Please use this identifier to cite or link to this item: https://hdl.handle.net/2440/84757
Type: Thesis
Title: Constructing time: temporal experience and its future directed aspects.
Author: Stringer, Diane Rose
Issue Date: 2014
School/Discipline: School of Humanities
Abstract: This thesis engages with the philosophical problem of accounting for the future directed aspects of our lived experience of time, where modern physics calls the status of these experiences into question. These include: our experience of an extended ‘present’; of a distinctly future-oriented temporal direction; of temporal ‘becoming’; and the intuition that our future is open to our influence as agents.
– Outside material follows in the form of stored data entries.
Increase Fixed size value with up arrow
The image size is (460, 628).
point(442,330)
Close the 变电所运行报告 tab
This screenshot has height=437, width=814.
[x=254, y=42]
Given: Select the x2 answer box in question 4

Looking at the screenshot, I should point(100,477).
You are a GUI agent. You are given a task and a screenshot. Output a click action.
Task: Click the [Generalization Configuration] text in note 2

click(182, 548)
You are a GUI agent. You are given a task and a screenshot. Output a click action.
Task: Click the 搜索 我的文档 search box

It also furthers the project of showing that, despite perceptions to the contrary; work from within the continental tradition can usefully inform analytic philosophy. The contemporary relevance of the theories of continental philosopher Edmund Husserl is demonstrated throughout; however it is emphasised that this thesis is not a work of Husserlian scholarship. The thesis shows that, while analytic views can offer very good accounts of our temporal phenomenology, in combination with aspects of Husserl’s view they can offer a richer, more penetrating analysis. It takes as a background assumption the view that science offers us the best theory of physical time. However, it defends the view that many of what we take to be objective properties of time can be understood to be subjectively constructed and projected onto the world by our perceptual, cognitive, and conceptual systems. The thesis offers a levels-based — but non-reductivist — account of theories and studies that give support to this view, in a discussion organised into personal and sub-personal levels of explanation. Overall, this thesis offers a modest contribution to the project of understanding the nature of the future-directed aspects of our temporal experience. It remains compatible with modern physics, while offering an account that shows that many of these aspects of our experience need not be understood to be a response to any physical feature of time per se.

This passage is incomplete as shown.